## PROVIDED MATERIAL
_ _ _ _ _ _ _

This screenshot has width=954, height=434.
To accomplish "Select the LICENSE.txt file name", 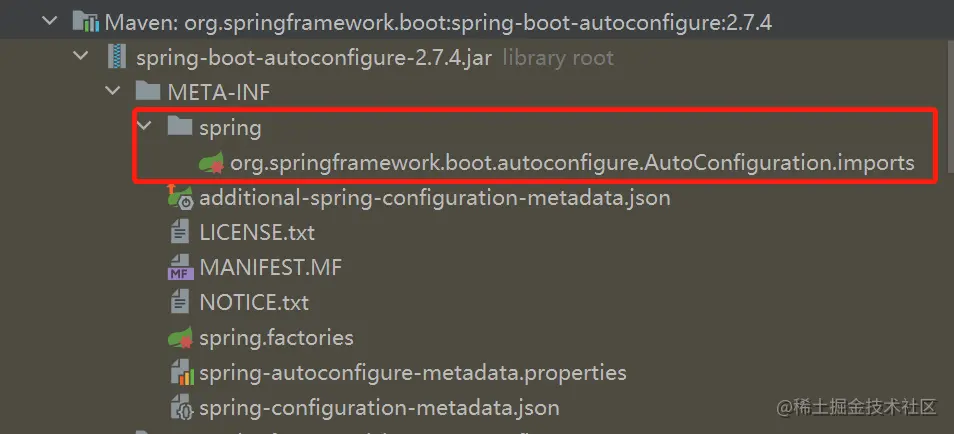I will point(257,232).
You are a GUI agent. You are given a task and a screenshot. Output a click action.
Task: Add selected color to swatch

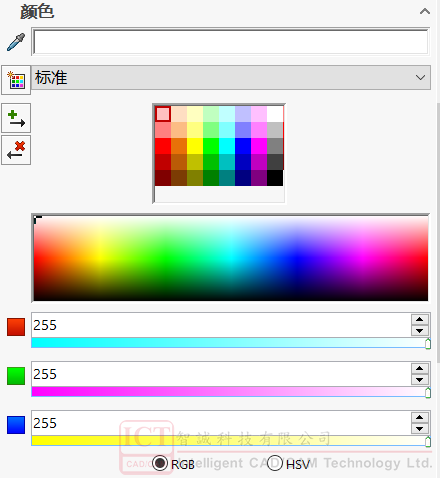click(16, 118)
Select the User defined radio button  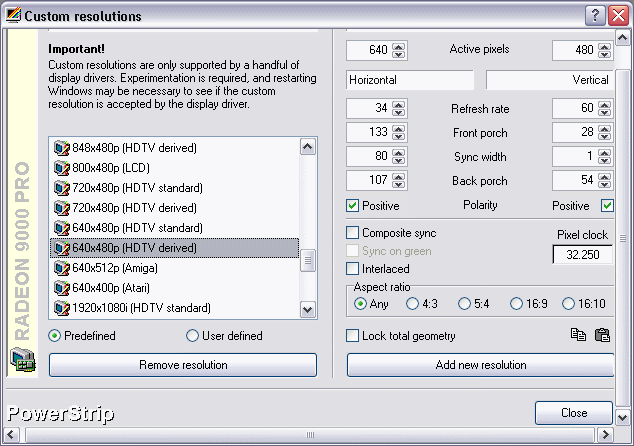tap(193, 336)
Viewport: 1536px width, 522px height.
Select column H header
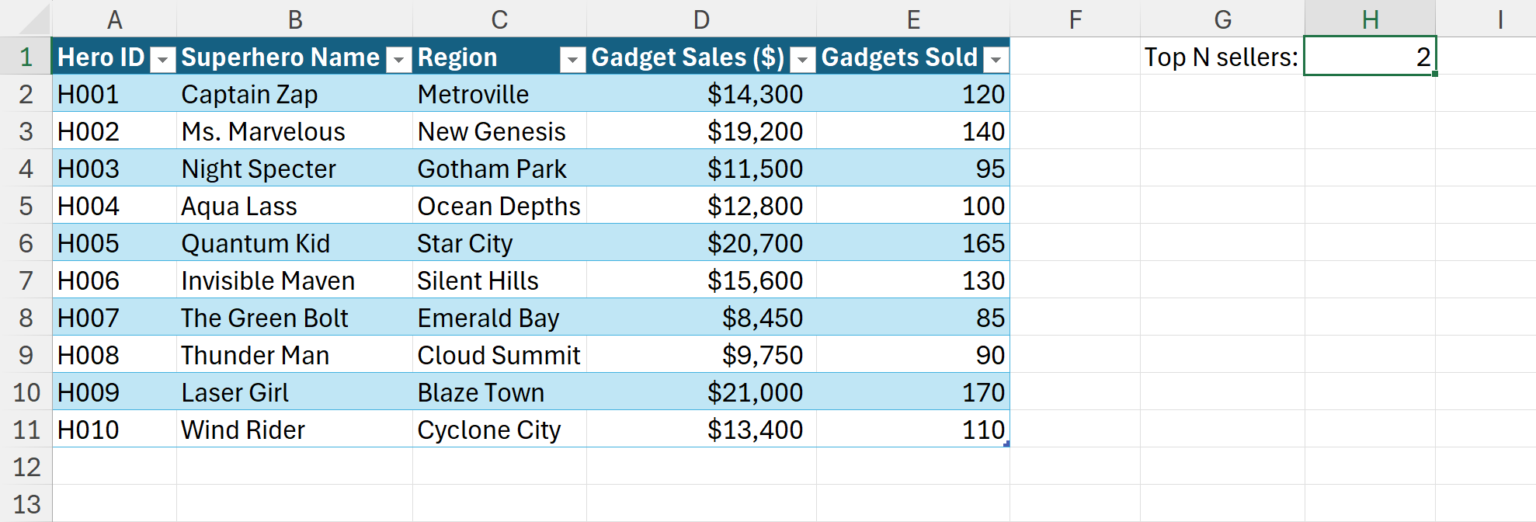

_ _ _ _ _ _ _

## WHAT YOU SHOULD DO
Beginning at the line that contains "Viewport: 1536px width, 522px height." and ending at the last line of the data, return each line exactly; no picture belongs in the copy.

## TASK ANSWER
Viewport: 1536px width, 522px height.
Select column H header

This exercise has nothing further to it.